La présidente de la Commission européenne, Ursula von der Leyen, a annoncé jeudi aux dirigeants des 27 pays de l'UE le report à janvier de la signature de l'accord commercial avec le Mercosur, en raison de l'opposition de la France et de l'Italie. Cette décision intervient au milieu de manifestations massives d'agriculteurs à Bruxelles contre le traité, perçu comme une menace pour l'agriculture européenne. Emmanuel Macron et Giorgia Meloni ont plaidé pour des garanties supplémentaires avant toute approbation.
Le sommet européen à Bruxelles, les 18 et 19 décembre 2025, a été marqué par une volte-face sur l'accord de libre-échange entre l'Union européenne et le Mercosur (Brésil, Argentine, Uruguay, Paraguay). Initialement prévue pour samedi à Foz do Iguaçu au Brésil, la signature a été repoussée à janvier, faute d'obtenir une majorité qualifiée des États membres, a indiqué Ursula von der Leyen aux chefs d'État et de gouvernement.

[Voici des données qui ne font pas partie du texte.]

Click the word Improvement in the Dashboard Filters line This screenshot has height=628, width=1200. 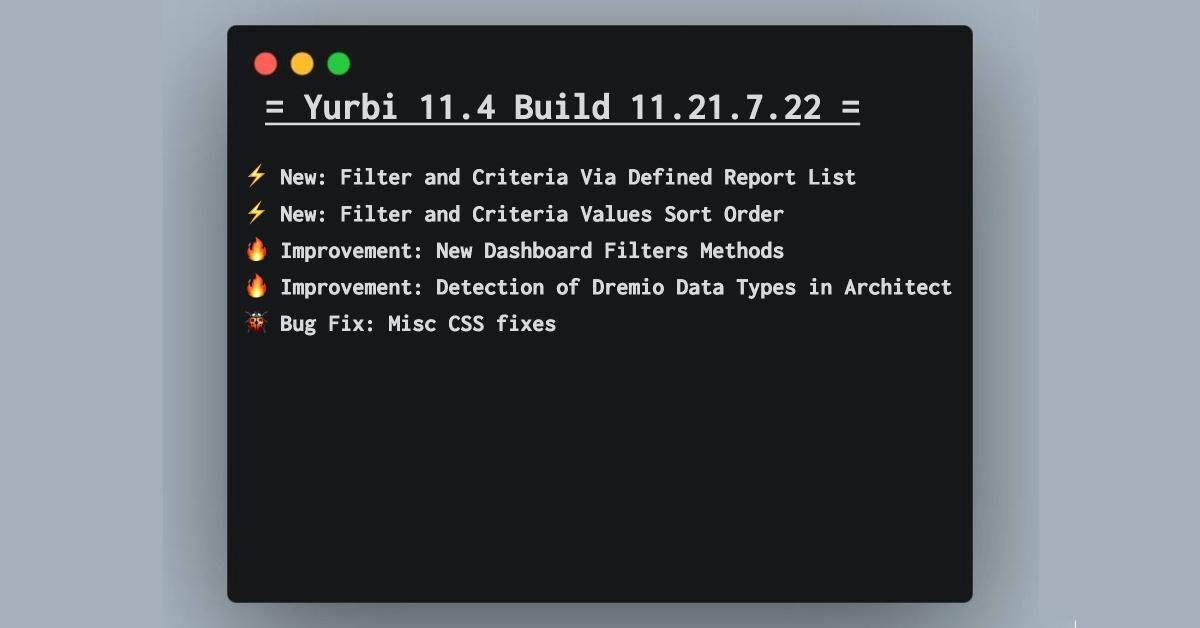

Cette décision résulte principalement de l'opposition ferme de la France et de l'Italie. Emmanuel Macron a déclaré que « le compte n’y est pas » pour signer l'accord, insistant sur la nécessité de clauses de sauvegarde pour protéger les agriculteurs européens. « L’Europe doit mieux se protéger », a-t-il martelé, appelant à un report pour poursuivre les négociations. De son côté, la Première ministre italienne Giorgia Meloni a qualifié la signature de « prématurée » et demandé au président brésilien Luiz Inacio Lula da Silva un délai d'une semaine à un mois, afin d'inclure des mesures additionnelles protégeant le secteur agricole. Lula a promis de soumettre cette requête au sommet du Mercosur.

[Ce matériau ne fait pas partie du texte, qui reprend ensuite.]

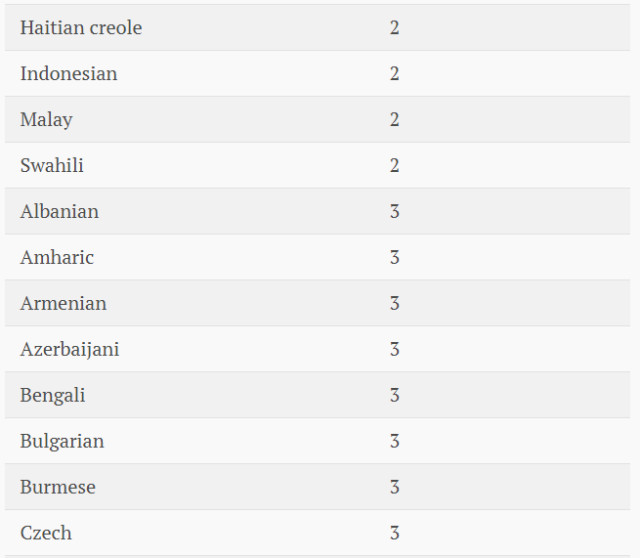The width and height of the screenshot is (640, 558).
Task: Select the number value in Malay row
Action: click(x=395, y=120)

La mobilisation agricole a amplifié les tensions. À Bruxelles, environ 7 300 agriculteurs, dont 4 000 Français selon la FNSEA, ont manifesté avec 950 tracteurs, organisés par la Copa-Cogeca. Des feux ont été allumés près du Parlement européen, et des heurts ont opposé manifestants et forces de l'ordre. Le président de la FNSEA, Arnaud Rousseau, a salué un « revirement inattendu » de la Commission, mais jugé le report « pas suffisant », appelant à rester mobilisés : « Pour la FNSEA, le Mercosur, c’est toujours NON ! ».

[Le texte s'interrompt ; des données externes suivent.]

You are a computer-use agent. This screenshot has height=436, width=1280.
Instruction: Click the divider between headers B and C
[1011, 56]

En France, les blocages routiers persistent dans le Sud-Ouest contre la gestion de la dermatose nodulaire contagieuse, liée à la colère plus large. Les syndicats seront reçus vendredi à Matignon par le Premier ministre Sébastien Lecornu. L'opposition franco-italienne, potentiellement renforcée par la Pologne et la Hongrie, forme une « minorité de blocage » représentant plus de 35 % de la population de l'UE, bloquant ainsi le vote au Conseil. L'accord, provisoire, devra encore être ratifié par le Parlement européen en 2026.